Start of Data provided

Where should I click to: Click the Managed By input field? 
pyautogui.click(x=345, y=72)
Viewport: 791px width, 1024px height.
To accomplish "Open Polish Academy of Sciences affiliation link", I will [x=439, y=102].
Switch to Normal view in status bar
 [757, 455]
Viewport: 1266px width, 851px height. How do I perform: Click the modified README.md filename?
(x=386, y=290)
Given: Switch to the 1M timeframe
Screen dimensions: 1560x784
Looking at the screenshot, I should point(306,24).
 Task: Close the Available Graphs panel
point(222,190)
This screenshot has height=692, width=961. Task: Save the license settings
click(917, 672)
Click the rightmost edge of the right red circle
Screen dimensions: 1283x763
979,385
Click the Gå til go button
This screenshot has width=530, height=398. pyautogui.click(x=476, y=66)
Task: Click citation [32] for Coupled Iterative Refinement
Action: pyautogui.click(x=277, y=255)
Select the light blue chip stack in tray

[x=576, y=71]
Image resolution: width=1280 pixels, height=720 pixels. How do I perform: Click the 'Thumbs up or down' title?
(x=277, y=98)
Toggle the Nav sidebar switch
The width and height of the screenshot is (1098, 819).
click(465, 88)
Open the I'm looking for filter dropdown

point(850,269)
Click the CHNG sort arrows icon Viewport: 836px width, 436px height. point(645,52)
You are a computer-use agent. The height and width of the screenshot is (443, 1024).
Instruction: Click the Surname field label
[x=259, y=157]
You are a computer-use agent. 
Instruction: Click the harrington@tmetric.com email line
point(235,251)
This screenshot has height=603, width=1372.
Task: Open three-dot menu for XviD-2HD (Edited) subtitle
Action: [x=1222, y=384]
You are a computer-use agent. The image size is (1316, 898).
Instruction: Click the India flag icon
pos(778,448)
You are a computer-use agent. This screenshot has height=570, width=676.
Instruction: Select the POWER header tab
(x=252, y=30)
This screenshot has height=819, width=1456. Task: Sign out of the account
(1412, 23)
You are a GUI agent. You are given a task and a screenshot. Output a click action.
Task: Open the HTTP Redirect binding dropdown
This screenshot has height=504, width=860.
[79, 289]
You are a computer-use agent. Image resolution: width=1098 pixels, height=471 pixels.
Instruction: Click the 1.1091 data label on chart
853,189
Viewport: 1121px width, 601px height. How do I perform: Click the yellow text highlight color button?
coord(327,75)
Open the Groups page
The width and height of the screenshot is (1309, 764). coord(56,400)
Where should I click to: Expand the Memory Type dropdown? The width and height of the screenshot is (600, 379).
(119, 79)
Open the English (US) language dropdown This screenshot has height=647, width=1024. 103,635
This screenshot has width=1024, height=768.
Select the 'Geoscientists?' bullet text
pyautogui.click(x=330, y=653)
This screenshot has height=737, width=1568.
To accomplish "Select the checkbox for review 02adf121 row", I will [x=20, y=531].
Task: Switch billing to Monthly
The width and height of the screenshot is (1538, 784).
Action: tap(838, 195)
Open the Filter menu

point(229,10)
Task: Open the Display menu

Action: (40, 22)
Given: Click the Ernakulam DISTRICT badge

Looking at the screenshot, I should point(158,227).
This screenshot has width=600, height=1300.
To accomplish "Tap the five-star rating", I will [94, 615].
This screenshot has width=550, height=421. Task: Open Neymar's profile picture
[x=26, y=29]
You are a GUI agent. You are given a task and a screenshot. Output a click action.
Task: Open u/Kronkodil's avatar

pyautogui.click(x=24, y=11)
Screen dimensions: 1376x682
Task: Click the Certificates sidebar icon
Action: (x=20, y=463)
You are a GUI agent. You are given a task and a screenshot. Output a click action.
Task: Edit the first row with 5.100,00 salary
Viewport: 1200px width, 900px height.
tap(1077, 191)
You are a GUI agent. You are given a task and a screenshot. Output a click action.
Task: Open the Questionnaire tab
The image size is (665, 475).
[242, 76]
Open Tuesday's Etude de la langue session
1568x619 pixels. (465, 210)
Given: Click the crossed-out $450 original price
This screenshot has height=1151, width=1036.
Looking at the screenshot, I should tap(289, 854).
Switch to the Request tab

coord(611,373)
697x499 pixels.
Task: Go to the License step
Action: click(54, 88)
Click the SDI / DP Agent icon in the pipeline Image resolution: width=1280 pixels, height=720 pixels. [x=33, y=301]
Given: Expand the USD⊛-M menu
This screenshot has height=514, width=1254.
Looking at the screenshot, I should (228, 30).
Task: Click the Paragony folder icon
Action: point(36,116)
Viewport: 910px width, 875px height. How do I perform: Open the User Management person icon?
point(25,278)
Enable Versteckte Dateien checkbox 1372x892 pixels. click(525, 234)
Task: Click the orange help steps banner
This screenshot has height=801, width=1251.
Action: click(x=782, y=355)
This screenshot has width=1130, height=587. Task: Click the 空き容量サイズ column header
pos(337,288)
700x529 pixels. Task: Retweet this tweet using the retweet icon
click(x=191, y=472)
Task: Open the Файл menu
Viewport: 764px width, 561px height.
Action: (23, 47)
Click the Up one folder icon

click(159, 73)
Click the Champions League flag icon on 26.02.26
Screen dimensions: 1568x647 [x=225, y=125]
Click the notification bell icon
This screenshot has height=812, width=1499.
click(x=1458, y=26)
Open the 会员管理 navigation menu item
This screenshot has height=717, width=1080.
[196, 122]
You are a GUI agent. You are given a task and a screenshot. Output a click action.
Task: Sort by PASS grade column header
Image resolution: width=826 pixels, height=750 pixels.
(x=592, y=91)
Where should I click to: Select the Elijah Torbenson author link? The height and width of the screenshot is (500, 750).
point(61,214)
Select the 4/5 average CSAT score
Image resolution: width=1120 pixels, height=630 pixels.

End of Data provided

▶ How to complete this task
Each entry needs to be transcribed exactly.

▶ Solution to this exercise
Where should I click to: Click the Managed By input field? 
pyautogui.click(x=345, y=72)
Viewport: 791px width, 1024px height.
To accomplish "Open Polish Academy of Sciences affiliation link", I will [x=439, y=102].
Switch to Normal view in status bar
 [757, 455]
Viewport: 1266px width, 851px height. How do I perform: Click the modified README.md filename?
(x=386, y=290)
Given: Switch to the 1M timeframe
Screen dimensions: 1560x784
Looking at the screenshot, I should point(306,24).
 Task: Close the Available Graphs panel
point(222,190)
This screenshot has height=692, width=961. Task: Save the license settings
click(917, 672)
Click the rightmost edge of the right red circle
Screen dimensions: 1283x763
979,385
Click the Gå til go button
This screenshot has width=530, height=398. pyautogui.click(x=476, y=66)
Task: Click citation [32] for Coupled Iterative Refinement
Action: pyautogui.click(x=277, y=255)
Select the light blue chip stack in tray

[x=576, y=71]
Image resolution: width=1280 pixels, height=720 pixels. How do I perform: Click the 'Thumbs up or down' title?
(x=277, y=98)
Toggle the Nav sidebar switch
The width and height of the screenshot is (1098, 819).
click(465, 88)
Open the I'm looking for filter dropdown

point(850,269)
Click the CHNG sort arrows icon Viewport: 836px width, 436px height. point(645,52)
You are a computer-use agent. The height and width of the screenshot is (443, 1024).
Instruction: Click the Surname field label
[x=259, y=157]
You are a computer-use agent. 
Instruction: Click the harrington@tmetric.com email line
point(235,251)
This screenshot has height=603, width=1372.
Task: Open three-dot menu for XviD-2HD (Edited) subtitle
Action: [x=1222, y=384]
You are a computer-use agent. The image size is (1316, 898).
Instruction: Click the India flag icon
pos(778,448)
You are a computer-use agent. This screenshot has height=570, width=676.
Instruction: Select the POWER header tab
(x=252, y=30)
This screenshot has height=819, width=1456. Task: Sign out of the account
(1412, 23)
You are a GUI agent. You are given a task and a screenshot. Output a click action.
Task: Open the HTTP Redirect binding dropdown
This screenshot has height=504, width=860.
[79, 289]
You are a computer-use agent. Image resolution: width=1098 pixels, height=471 pixels.
Instruction: Click the 1.1091 data label on chart
853,189
Viewport: 1121px width, 601px height. How do I perform: Click the yellow text highlight color button?
coord(327,75)
Open the Groups page
The width and height of the screenshot is (1309, 764). coord(56,400)
Where should I click to: Expand the Memory Type dropdown? The width and height of the screenshot is (600, 379).
(119, 79)
Open the English (US) language dropdown This screenshot has height=647, width=1024. 103,635
This screenshot has width=1024, height=768.
Select the 'Geoscientists?' bullet text
pyautogui.click(x=330, y=653)
This screenshot has height=737, width=1568.
To accomplish "Select the checkbox for review 02adf121 row", I will [x=20, y=531].
Task: Switch billing to Monthly
The width and height of the screenshot is (1538, 784).
Action: tap(838, 195)
Open the Filter menu

point(229,10)
Task: Open the Display menu

Action: (40, 22)
Given: Click the Ernakulam DISTRICT badge

Looking at the screenshot, I should point(158,227).
This screenshot has width=600, height=1300.
To accomplish "Tap the five-star rating", I will [94, 615].
This screenshot has width=550, height=421. Task: Open Neymar's profile picture
[x=26, y=29]
You are a GUI agent. You are given a task and a screenshot. Output a click action.
Task: Open u/Kronkodil's avatar

pyautogui.click(x=24, y=11)
Screen dimensions: 1376x682
Task: Click the Certificates sidebar icon
Action: (x=20, y=463)
You are a GUI agent. You are given a task and a screenshot. Output a click action.
Task: Edit the first row with 5.100,00 salary
Viewport: 1200px width, 900px height.
tap(1077, 191)
You are a GUI agent. You are given a task and a screenshot. Output a click action.
Task: Open the Questionnaire tab
The image size is (665, 475).
[242, 76]
Open Tuesday's Etude de la langue session
1568x619 pixels. (465, 210)
Given: Click the crossed-out $450 original price
This screenshot has height=1151, width=1036.
Looking at the screenshot, I should tap(289, 854).
Switch to the Request tab

coord(611,373)
697x499 pixels.
Task: Go to the License step
Action: click(54, 88)
Click the SDI / DP Agent icon in the pipeline Image resolution: width=1280 pixels, height=720 pixels. [x=33, y=301]
Given: Expand the USD⊛-M menu
This screenshot has height=514, width=1254.
Looking at the screenshot, I should (228, 30).
Task: Click the Paragony folder icon
Action: point(36,116)
Viewport: 910px width, 875px height. How do I perform: Open the User Management person icon?
point(25,278)
Enable Versteckte Dateien checkbox 1372x892 pixels. click(525, 234)
Task: Click the orange help steps banner
This screenshot has height=801, width=1251.
Action: click(x=782, y=355)
This screenshot has width=1130, height=587. Task: Click the 空き容量サイズ column header
pos(337,288)
700x529 pixels. Task: Retweet this tweet using the retweet icon
click(x=191, y=472)
Task: Open the Файл menu
Viewport: 764px width, 561px height.
Action: (23, 47)
Click the Up one folder icon

click(159, 73)
Click the Champions League flag icon on 26.02.26
Screen dimensions: 1568x647 [x=225, y=125]
Click the notification bell icon
This screenshot has height=812, width=1499.
click(x=1458, y=26)
Open the 会员管理 navigation menu item
This screenshot has height=717, width=1080.
[196, 122]
You are a GUI agent. You are given a task and a screenshot. Output a click action.
Task: Sort by PASS grade column header
Image resolution: width=826 pixels, height=750 pixels.
(x=592, y=91)
Where should I click to: Select the Elijah Torbenson author link? The height and width of the screenshot is (500, 750).
point(61,214)
Select the 4/5 average CSAT score
Image resolution: width=1120 pixels, height=630 pixels.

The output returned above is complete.